Virginia singer/songwriter Lucy Dacus forged one of 2016’s most acclaimed debuts with No Burden. Yet the album wouldn’t even have been made unless guitarist friend Jacob Blizard asked if they could record her songs as his college project.

“I would not have paid to make this album,” says Dacus, now 22, as her band winds through North Carolina toward a May 26 Boston Calling kickoff show and after-party at Great Scott. “That would break the hobby mentality for me.”

Music wasn’t her focus, although that’s what her mother teaches in elementary school, and her father plays guitar in a church band. “I was always around music, but it was never presented as a career option,” Dacus says. “It’s a labor of love.”

She studied film before deciding to quit college and tour Europe for two months. But before she left, Dacus entered a Nashville studio to record No Burden with a small band she’d only played with for a week, under Blizard’s guidance. “I’ve never taken a music class, so I don’t even know what chords I’m playing sometimes,” she says. “It’s really helpful to have somebody right by me where I can say, ‘I really want this to happen,’ and he can understand and translate it to actual sounds.”

They mixed the album with co-producer Collin Pastore while Dacus tooled around Europe. “I would download a track, make notes and send it back while we were on the train,” she says. “Recording took 20 hours, and mixing took like four months, because it was hard to have that strange, faraway communication.”

The album itself communicates quite directly, sharing universal truths in Dacus’ self-aware thoughts, sung in an unassuming yet beguiling alto. The buzz began with lead track “I Don’t Wanna Be Funny Anymore,” an indie-rock gem about shifting identity expectations in middle school where she sings, “I hurt my friends saying things I don’t mean out loud.”

As soon as the single premiered online, Dacus was bombarded with industry interest, about 20 indie and major labels vying to sign her. She chose Matador (home to her longtime favorites Yo La Tengo), which rereleased No Burden in September and gave fresh legs to “I Don’t Wanna Be Funny Anymore.”

“What’s funny about that song is that it took as long as the song is to write it—that full thought came out in three minutes,” Dacus says. “I’d been thinking about it for so long, that thought had finally crystalized into something I could just say instead of ponder.” That idea of spontaneous art also surfaces in the sparsely strummed “Trust,” about perfecting “the art of letting go.”

“When you’re creating something, it should be natural,” she says. “If I have to try to make something, it’s usually disingenuous. All of my work that I’m proud of are things that I don’t even feel that much ownership over, because I’ve just let them come out. The control comes when you decide how to share it, and if you’re going to share it.”

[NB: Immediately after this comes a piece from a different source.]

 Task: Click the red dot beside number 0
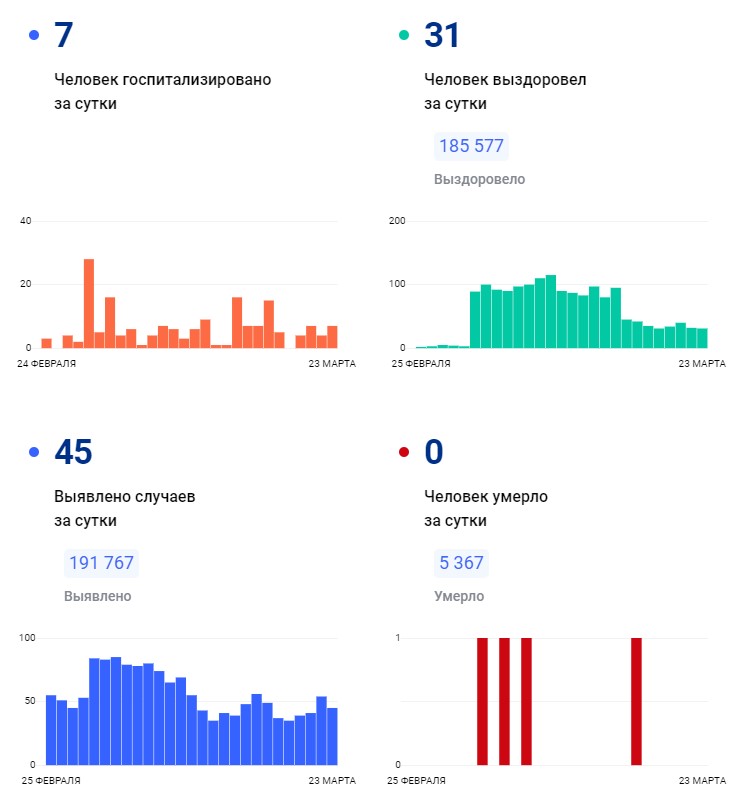[x=404, y=453]
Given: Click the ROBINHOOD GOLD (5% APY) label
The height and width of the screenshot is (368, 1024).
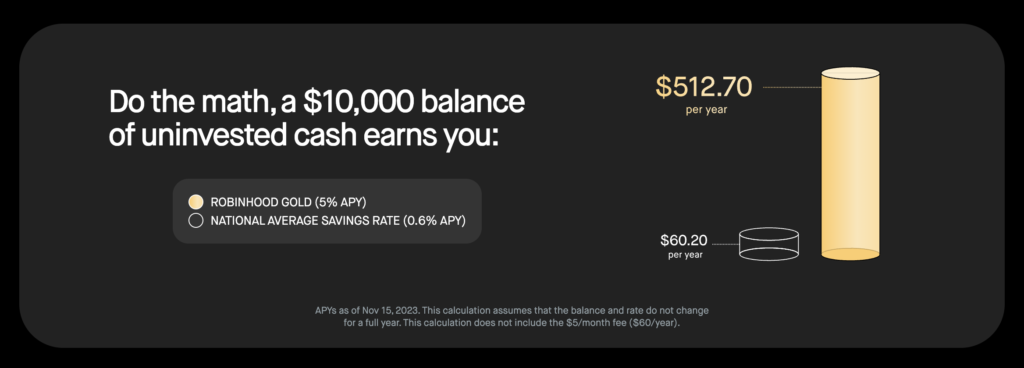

When Dacus wrote songs in her early teens, playing acoustic guitar at sleepovers, she never thought about sharing them with a wider audience. Now she muses about trying to separate her onstage and offstage life. “When you see me onstage, that’s what I’m like,” she says. “I know that can be comforting as an audience member, people being real with you, but I don’t know. I feel [like I have] less personal space.”

Nonetheless, Dacus promises to broach more difficult topics on her just-recorded second album, her first time writing with a rhythm section in mind. “The songs are richer and reach a next level in intensity,” she says of the album, which includes “Pillar of Truth,” a track that deals with her grandmother’s passing. “The album is a lot about maintaining hope in the face of loss.”

Hopefulness persists in her writing—informed, she says, by her adoption. “At an early age, it established for me that family isn’t implicit, so your life isn’t implicit,” Dacus says. “That’s a huge topic that I keep coming back to, how to decide how to live, no matter what’s happening.”